Having loved her work for years, I  sought out every opportunity to see it: from special exhibitions at museums in the L.A. area to taking a visitor’s tour at the Georgia O’Keeffe Museum in Santa Fe. Although I was grateful for every past opportunity to see her work, I usually left feeling a bit disappointed and with some questions. 

“Where was Yellow Hickory Leaves with Daisy (1928)?  Where was Red Hills with Flowers (1937)?  Where was Cow’s Skull with Calico Roses (1931)?  Or how about Green Mountains, Canada (1932)?”  One breathtaking turn into a gallery at the Art Institute and all my decades long disappointments evaporated.   There they were, hanging in all their glory, the art work that I bought many times on postcards and as prints, but nowhere to be found in all the previous museums or special exhibitions I visited.  ‘Hey guys, I bought your print swag, your scarves, your coasters, where’s the actual painting?’ 

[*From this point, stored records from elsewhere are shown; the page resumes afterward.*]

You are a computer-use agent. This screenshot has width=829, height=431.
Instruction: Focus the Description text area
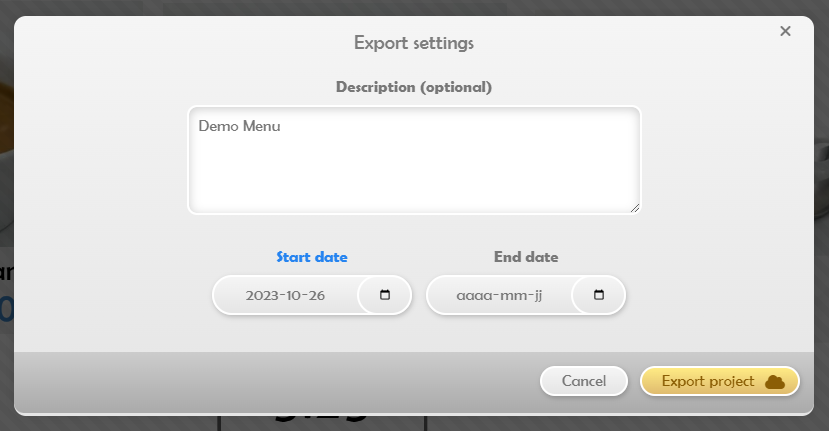[x=414, y=160]
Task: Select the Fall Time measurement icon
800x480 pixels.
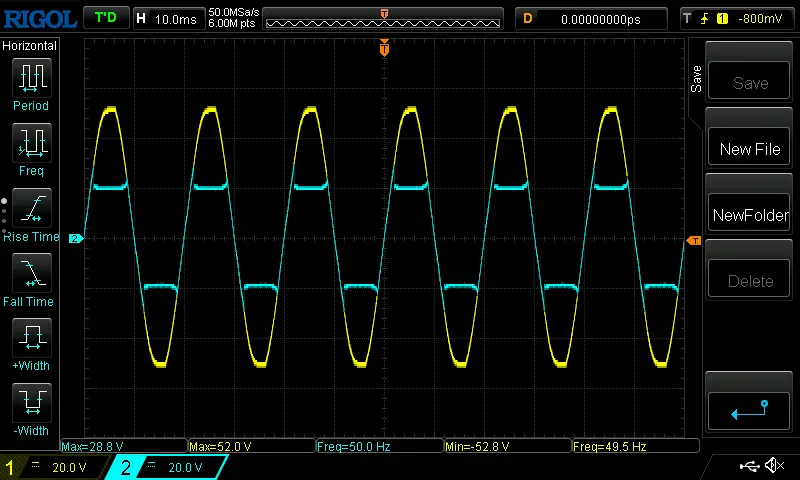Action: [31, 273]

They were here all this time, all of my favorites, living near the Magnificent Mile in the stunning permanent collection of the Art Institute of Chicago. A couple of hours visiting the Art Institute and it becomes abundantly obvious why it’s considered one of the greatest museums in America.  No one can touch the breadth of this collection. 

While I felt my heart sore studying the swirls of paint from O’Keeffe’s brush, feeling young again. I also took another tour of my youth when I jumped 50 years into the future and viewed large scale prints of Cindy Sherman’s (1954-Present) photographs from the early 1980’s.  

Her work inspired me during my college coming out phase when she was doing her early work.  I found strength in her portraits of women which were self-contained, internal, looking away from the camera and not trying to please or placate the viewer, a radical concept at the time given “women as props and appendages” in a lot of contemporary photography at that time. As a young photographer, Sherman sold a lot of her work to queer publications that appreciated her sensibility as a feminist who valued women in their own right, not having to be or do anything for anyone but themselves.

I remembered her photographs for years after seeing them in print magazines. One of her portraits looked like one of my first girlfriends. So it was an incredible experience to see the exact photos i appreciated as a young college student as full sized prints. Staring into the soft glow of these portraits I felt  the invincible summer of being 19 again.